» SELECTED TEXT

- Developer: Other Ocean Interactive
- Publisher: Other Ocean Interactive
- Director: Mike Mika
- Designer: Mike Mika
- Platforms: Windows; Xbox One;
- Release: Xbox One January 30, 2015; Windows February 25, 2016;
- Genres: Platformer; sports game;

= IDARB =

2015 video game

1. IDARB (/ˈaɪdɑːrb/ EYE-darb; an abbreviation of "It Draws a Red Box") is a 2015 2D multiplayer sports video game developed and published by Other Ocean Interactive initially for Microsoft's Xbox One. In the game's main mode, up to eight players, a maximum of four on each team, attempt to run and jump across platforms to shoot a ball into the other team's goal. Extra points can be gained for scoring from a distance or bouncing the ball off platforms. Various visual and gameplay effects known as hashbombs could be triggered with Twitter posts or Twitch chat messages.

The game originated with a tweet made by lead developer Mike Mika in January 2014. Mika asked his followers where to take his new concept, a simple image of a red box standing among platforms. Ideas quickly flooded in, and Mika experimented with many of them, leading to the suggestions becoming unified under the hashtag #IDARB, which later became the game's title. A week after the initial tweet, fellow game designer Brandon Sheffield suggested Mika add a ball. Development progressed quickly afterwards, and the game was released exclusively by Microsoft for its Xbox One console under its ID@Xbox initiative in 2015.

The game was praised for its originality, its rapid gameplay, especially with many players, and the means through which it brought many Twitter users together to collectively develop a video game. However, the online multiplayer was criticized for its poor latency and matchmaking.

== Gameplay ==
A 2D multiplayer sports platformer party game, #IDARB features teams of up to four box-shaped players that attempt to shoot a ball into the opponent's goal over the course of four rounds, with each game lasting approximately ten minutes. In online multiplayer, a player could only play against as many other players as they had on the same console. For example, a team of two could only play against another team of two. A single-player campaign is also available, and its end credits ask players to tweet positive opinions about the game. During a match, a close-ranged shot is worth one point. Shots from further away are worth two, three, or five points, depending on their distance. Bonus points may also be earned for bouncing the ball off a platform; three bounces would grant the player a 3x-scoring multiplier. After a goal is scored, an announcer comments various comedic lines, referencing pieces of obscure pop culture, such as the 1985 film Fletch.

» DATASET EXCERPT

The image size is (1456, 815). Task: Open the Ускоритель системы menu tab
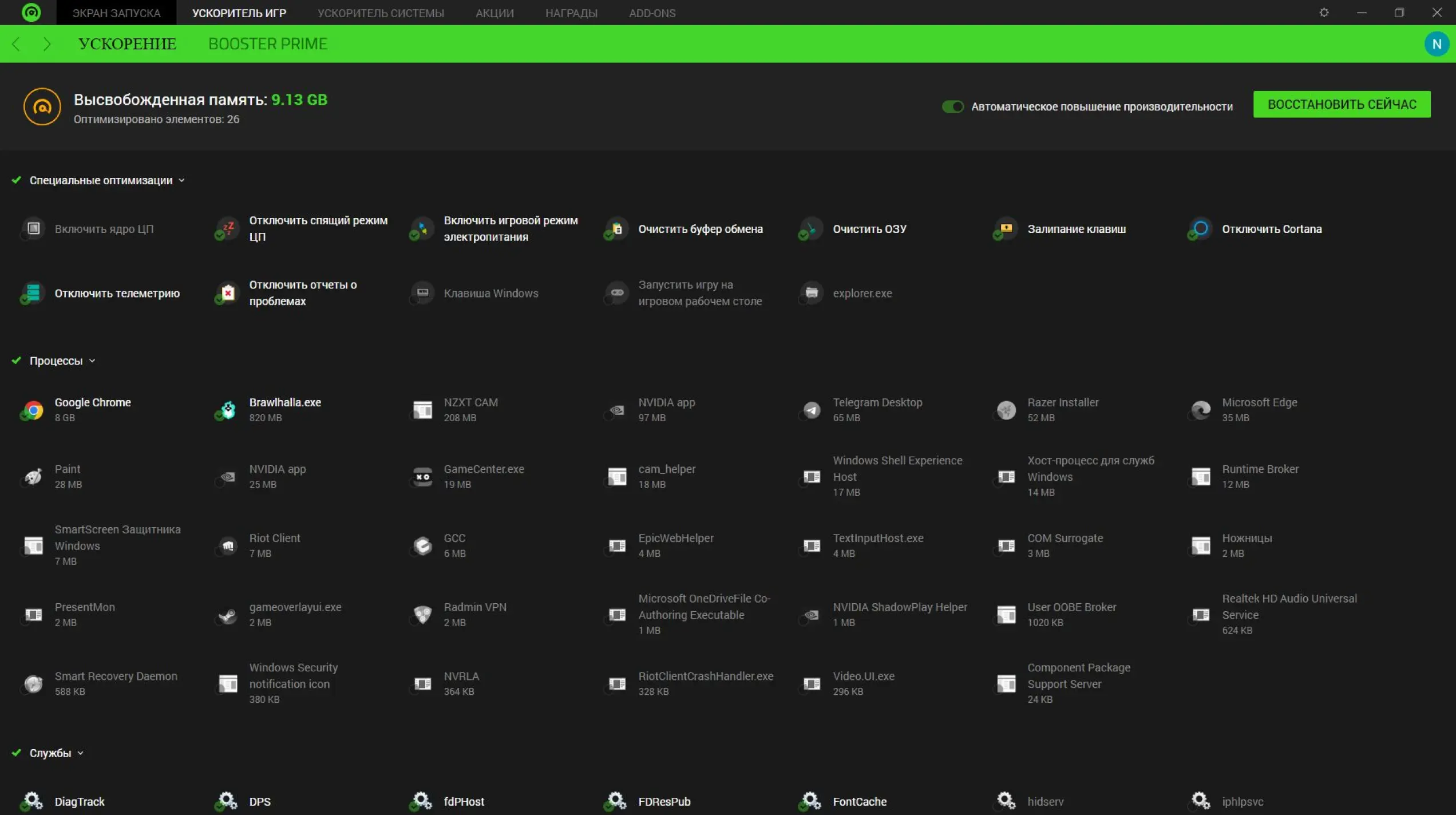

» TO-DO LIST
1. Decide whether each statement agrees with the IDARB article. Answer yes or no for each, and quote the deciding words of the article.
(a) Brandon Sheffield suggested adding a ball a week after Mike Mika's first tweet.
(b) The Windows version was released before the Xbox One version.
(c) Critics praised the game's online matchmaking.
2. Answer these questions using the IDARB article.
(a) What phrase is IDARB an abbreviation of?
(b) About how long does each game last?
(c) Which film does the article give as an example of the announcer's references?
3. Write the next part of the IDARB article, starting after its final sentence.
The listing above is drawn from a separate source.

» ANSWERS TO EACH TASK
1.
(a) Yes: "A week after the initial tweet, fellow game designer Brandon Sheffield suggested Mika add a ball."
(b) No: "Xbox One January 30, 2015; Windows February 25, 2016;"
(c) No: "However, the online multiplayer was criticized for its poor latency and matchmaking."

2.
(a) "It Draws a Red Box"
(b) Approximately ten minutes
(c) The 1985 film Fletch

3.
The map is the same during every match, with many platforms to jump on in the middle, pits to fall down at the bottom, and an arena in the center where the ball respawns after a team scores. A common theme of smaller matches is to lead the opponent down the wrong path of platforms, providing the player with an opportunity to run for the ball and quickly score. Possession of the ball may be dislodged through a "burst of energy", which sends the ball flying through the arena. This same burst of energy may also block the trajectory of the ball or another player. Having two or more players on each team presents the option to pass the ball to a teammate. Passing the ball uses the same button as shooting it. After two rounds, it is "halftime" and each team plays a minigame. These are spoofs of popular titles such as Flappy Bird and Duck Hunt. When a match ends, players will be prompted to spin their controller's right thumbstick. Whoever does this the fastest will be crowned MVP of the match.

The online multiplayer featured integration with Twitter. By tweeting a post that tagged the game's account, @idarbwire, along with the room code and an assigned hashtag, various effects known as hashbombs were triggered. For example, the hashtag #light would darken the entire screen except for the ball. These effects could also be achieved when streaming on Twitch through messages in the chat. The Twitch integration also let players gamble on the outcome of live matches, or AI-controlled ones, though the latter still allowed the use of hashbombs in the chat.

Aside from the main mode, there is a wide variety of side content. The game features a custom sprite creator, which lets players design their own playable characters; these may then be shared through QR codes. There are also many packs of pre-designed characters featuring crossovers such as Halo and The Walking Dead. Other features include a music creator and logo designer which lets groups of players develop their own logo and theme song that would be displayed upon entry to a match. "Over a dozen" real-world recipes were also contributed by developers in the video game industry for foods such as teriyaki chicken.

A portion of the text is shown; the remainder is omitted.